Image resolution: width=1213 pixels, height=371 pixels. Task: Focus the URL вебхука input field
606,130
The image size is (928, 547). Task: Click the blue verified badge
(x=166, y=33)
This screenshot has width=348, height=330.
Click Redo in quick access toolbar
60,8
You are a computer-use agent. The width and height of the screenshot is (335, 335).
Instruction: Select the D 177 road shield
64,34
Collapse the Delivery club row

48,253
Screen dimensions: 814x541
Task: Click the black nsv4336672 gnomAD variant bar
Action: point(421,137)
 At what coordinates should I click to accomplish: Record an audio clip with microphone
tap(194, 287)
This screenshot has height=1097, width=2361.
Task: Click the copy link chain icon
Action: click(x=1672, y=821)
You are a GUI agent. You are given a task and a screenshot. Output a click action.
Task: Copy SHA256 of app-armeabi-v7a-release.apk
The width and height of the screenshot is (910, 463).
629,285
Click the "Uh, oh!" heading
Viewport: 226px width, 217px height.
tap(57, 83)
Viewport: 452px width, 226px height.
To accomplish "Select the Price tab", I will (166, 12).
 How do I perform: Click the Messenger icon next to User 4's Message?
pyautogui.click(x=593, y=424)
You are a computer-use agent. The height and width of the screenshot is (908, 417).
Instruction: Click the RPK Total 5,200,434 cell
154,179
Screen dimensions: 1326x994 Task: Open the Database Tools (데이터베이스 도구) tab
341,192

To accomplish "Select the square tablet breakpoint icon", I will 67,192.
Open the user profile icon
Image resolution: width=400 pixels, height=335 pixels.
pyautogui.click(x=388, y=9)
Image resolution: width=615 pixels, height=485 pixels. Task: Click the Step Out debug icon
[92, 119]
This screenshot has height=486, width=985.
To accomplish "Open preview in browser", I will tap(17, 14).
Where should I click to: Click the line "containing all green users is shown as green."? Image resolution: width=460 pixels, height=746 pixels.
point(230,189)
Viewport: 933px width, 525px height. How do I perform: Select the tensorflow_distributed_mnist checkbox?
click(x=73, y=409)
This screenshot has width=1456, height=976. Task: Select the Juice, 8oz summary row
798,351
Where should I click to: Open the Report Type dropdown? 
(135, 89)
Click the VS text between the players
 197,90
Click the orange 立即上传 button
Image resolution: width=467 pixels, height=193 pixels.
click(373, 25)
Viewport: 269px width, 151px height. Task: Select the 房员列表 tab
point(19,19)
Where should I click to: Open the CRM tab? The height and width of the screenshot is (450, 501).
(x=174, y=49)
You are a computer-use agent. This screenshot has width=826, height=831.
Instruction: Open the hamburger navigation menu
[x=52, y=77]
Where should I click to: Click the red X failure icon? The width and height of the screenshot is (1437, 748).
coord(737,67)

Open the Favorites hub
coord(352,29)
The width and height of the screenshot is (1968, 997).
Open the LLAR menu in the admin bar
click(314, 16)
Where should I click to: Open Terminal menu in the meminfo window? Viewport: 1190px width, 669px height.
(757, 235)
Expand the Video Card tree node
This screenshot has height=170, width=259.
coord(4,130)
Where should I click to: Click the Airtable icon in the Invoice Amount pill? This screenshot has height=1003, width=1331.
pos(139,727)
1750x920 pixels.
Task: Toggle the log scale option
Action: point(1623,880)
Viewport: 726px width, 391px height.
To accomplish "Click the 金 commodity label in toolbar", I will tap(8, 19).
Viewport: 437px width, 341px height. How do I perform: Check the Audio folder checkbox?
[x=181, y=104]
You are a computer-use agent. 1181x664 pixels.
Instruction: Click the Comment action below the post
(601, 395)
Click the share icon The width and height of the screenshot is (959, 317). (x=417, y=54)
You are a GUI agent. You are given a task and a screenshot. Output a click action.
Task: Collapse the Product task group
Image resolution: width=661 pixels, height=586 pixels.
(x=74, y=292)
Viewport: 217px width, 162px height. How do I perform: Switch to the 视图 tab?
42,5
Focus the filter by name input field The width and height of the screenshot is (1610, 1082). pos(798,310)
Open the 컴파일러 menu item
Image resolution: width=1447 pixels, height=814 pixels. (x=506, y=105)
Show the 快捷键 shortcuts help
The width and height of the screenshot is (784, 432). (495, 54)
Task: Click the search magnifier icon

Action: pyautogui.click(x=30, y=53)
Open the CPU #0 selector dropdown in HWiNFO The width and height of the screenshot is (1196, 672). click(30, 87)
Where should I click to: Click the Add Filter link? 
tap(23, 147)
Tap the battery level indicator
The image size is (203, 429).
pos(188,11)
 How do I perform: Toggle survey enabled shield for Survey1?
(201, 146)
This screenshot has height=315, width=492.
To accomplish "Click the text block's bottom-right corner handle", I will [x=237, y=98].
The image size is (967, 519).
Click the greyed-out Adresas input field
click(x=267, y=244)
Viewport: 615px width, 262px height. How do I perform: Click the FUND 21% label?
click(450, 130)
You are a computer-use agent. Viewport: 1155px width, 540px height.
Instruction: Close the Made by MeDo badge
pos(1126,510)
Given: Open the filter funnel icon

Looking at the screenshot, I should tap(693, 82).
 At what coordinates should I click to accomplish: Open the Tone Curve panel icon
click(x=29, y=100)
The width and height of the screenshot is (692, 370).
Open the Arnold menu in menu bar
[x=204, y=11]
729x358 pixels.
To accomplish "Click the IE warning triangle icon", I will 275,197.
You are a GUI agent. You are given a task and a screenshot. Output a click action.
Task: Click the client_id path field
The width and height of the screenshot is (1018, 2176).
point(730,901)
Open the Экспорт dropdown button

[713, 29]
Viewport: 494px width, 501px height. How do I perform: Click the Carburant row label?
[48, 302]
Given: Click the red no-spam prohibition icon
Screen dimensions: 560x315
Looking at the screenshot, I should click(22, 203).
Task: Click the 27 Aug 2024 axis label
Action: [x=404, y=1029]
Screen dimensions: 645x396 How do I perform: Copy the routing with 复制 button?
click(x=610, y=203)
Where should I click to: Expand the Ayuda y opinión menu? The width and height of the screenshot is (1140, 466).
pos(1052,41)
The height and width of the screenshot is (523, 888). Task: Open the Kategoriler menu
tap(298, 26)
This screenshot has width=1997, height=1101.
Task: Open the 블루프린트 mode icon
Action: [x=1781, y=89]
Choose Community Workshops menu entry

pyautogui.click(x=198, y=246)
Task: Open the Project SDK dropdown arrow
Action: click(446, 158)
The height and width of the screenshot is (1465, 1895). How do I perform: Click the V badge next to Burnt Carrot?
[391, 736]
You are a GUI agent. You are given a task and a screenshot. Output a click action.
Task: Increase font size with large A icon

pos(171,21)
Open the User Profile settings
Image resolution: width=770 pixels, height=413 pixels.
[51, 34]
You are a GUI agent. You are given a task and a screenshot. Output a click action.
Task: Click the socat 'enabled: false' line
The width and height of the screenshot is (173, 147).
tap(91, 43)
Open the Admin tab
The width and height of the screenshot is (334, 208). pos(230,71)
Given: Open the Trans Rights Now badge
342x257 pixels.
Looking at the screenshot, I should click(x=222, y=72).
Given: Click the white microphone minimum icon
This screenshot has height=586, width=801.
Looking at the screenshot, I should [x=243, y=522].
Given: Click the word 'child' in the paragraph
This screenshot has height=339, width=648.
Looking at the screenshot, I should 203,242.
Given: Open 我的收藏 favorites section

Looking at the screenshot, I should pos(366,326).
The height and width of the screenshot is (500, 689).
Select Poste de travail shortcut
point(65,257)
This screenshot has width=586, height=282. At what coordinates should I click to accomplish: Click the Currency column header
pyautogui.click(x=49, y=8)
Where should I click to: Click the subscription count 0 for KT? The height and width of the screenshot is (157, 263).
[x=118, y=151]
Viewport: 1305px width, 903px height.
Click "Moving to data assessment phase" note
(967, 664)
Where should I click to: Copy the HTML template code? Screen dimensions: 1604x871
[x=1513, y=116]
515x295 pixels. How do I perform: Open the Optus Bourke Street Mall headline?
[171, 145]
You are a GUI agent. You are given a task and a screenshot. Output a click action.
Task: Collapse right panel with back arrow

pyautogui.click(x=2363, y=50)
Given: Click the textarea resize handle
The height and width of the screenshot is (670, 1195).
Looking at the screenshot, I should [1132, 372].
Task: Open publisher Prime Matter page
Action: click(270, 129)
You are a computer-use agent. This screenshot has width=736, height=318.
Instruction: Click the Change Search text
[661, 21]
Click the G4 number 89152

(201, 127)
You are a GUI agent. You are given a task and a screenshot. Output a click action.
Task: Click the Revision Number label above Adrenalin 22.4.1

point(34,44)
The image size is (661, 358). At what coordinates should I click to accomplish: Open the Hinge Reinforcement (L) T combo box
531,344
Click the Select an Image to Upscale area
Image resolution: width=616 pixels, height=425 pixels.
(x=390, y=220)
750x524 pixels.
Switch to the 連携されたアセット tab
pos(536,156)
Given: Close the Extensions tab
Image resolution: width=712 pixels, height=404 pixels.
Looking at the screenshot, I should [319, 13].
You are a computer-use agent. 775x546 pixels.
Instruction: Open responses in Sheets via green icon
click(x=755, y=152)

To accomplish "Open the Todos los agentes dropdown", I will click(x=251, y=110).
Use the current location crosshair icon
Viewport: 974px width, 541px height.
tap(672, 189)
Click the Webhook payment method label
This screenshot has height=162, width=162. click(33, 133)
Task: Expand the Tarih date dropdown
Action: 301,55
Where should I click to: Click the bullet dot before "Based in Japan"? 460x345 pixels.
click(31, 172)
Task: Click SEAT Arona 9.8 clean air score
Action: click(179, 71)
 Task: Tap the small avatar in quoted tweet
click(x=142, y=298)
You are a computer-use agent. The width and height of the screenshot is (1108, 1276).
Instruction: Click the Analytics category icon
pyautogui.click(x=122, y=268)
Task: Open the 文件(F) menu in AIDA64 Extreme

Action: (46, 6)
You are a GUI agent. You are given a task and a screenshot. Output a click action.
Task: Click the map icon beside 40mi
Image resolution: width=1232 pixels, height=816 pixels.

§ **Requisito**
Modifica le righe che vanno da quella contenente "The height and width of the screenshot is (500, 689)." a quella contenente "pyautogui.click(x=49, y=8)", estremi inclusi: sostituisci "Currency" con "Amount" e lascia tutto il resto invariato.

§ **Risultato**
The height and width of the screenshot is (500, 689).
Select Poste de travail shortcut
point(65,257)
This screenshot has width=586, height=282. At what coordinates should I click to accomplish: Click the Amount column header
pyautogui.click(x=49, y=8)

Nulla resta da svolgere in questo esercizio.